• RECORDS SUPPLIED
○ ○ ○ ○ ○
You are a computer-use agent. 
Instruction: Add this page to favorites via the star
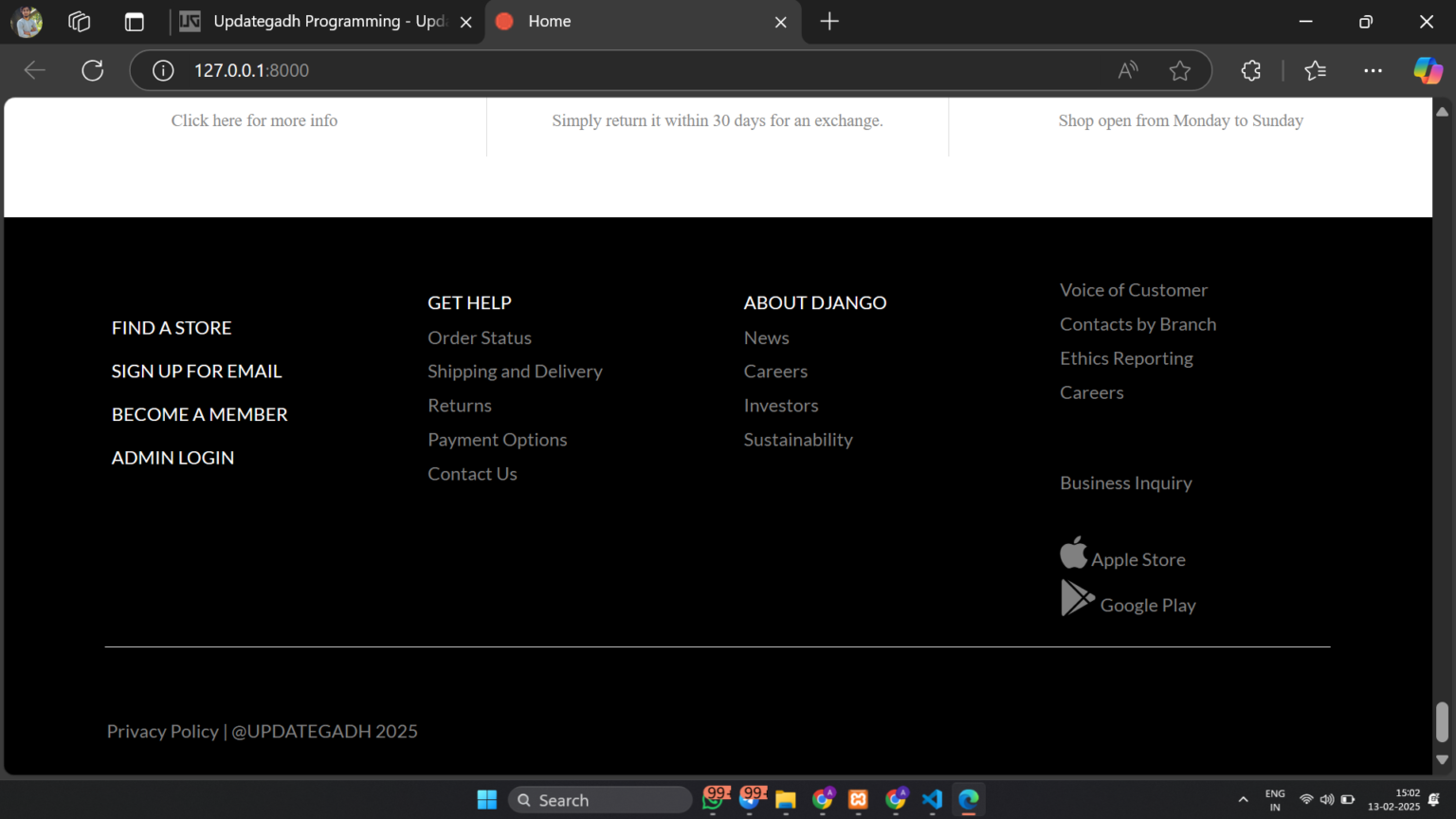pos(1180,70)
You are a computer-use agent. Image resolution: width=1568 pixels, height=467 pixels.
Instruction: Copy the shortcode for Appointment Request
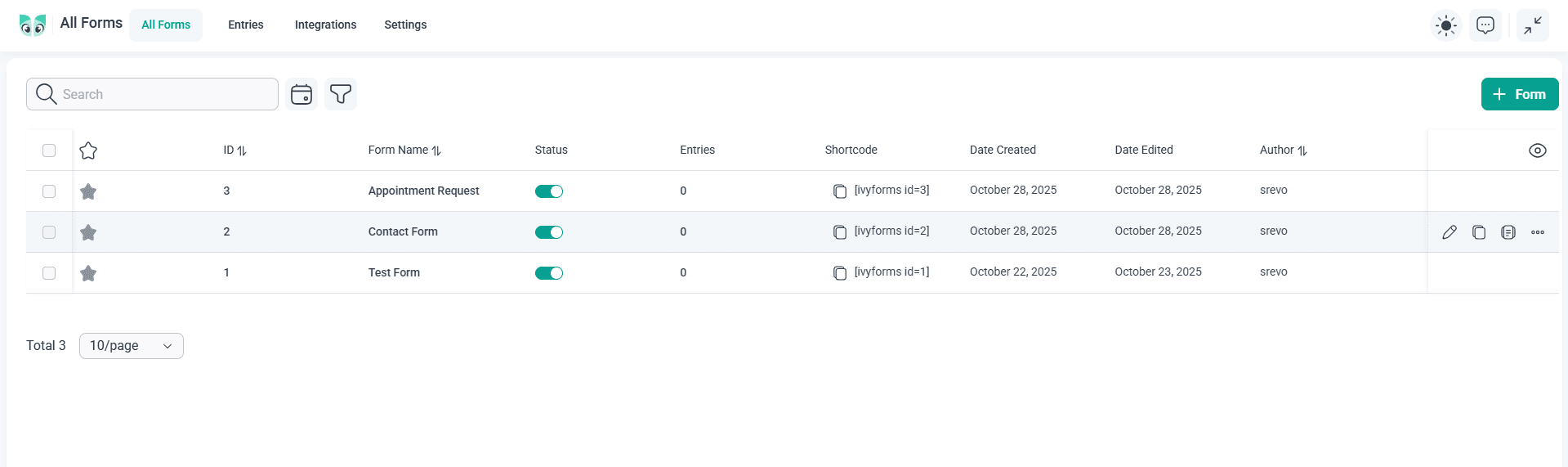(x=839, y=191)
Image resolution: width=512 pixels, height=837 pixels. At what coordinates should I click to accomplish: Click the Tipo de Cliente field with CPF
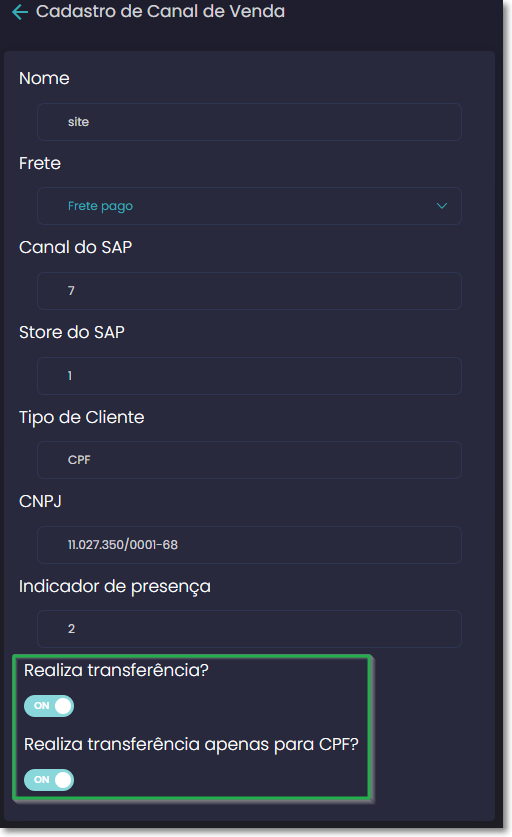click(x=249, y=460)
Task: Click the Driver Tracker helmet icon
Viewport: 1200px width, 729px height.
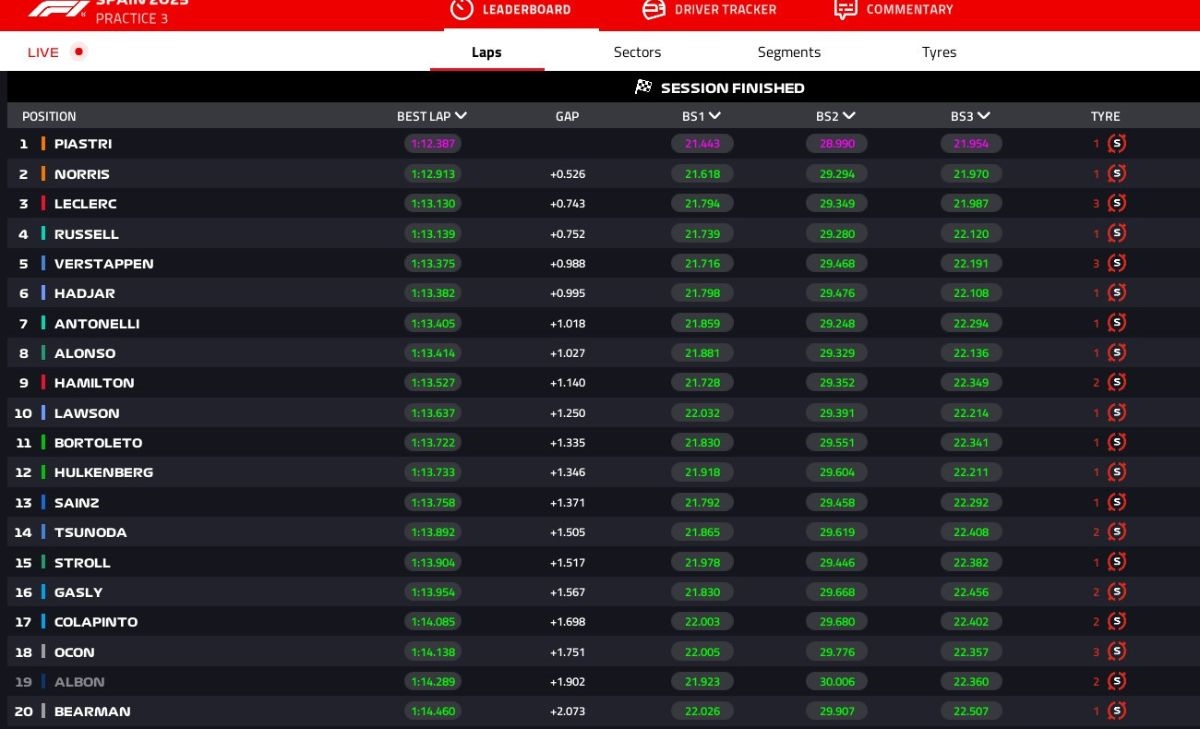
○ ○ ○ ○ ○
• YOUR INSTRUCTIONS
From the material above, copy out every line bearing the string "agent".

• WORKED SOLUTION
You are a computer-use agent. 
You are a computer-use agent. Image resolution: width=1568 pixels, height=467 pixels.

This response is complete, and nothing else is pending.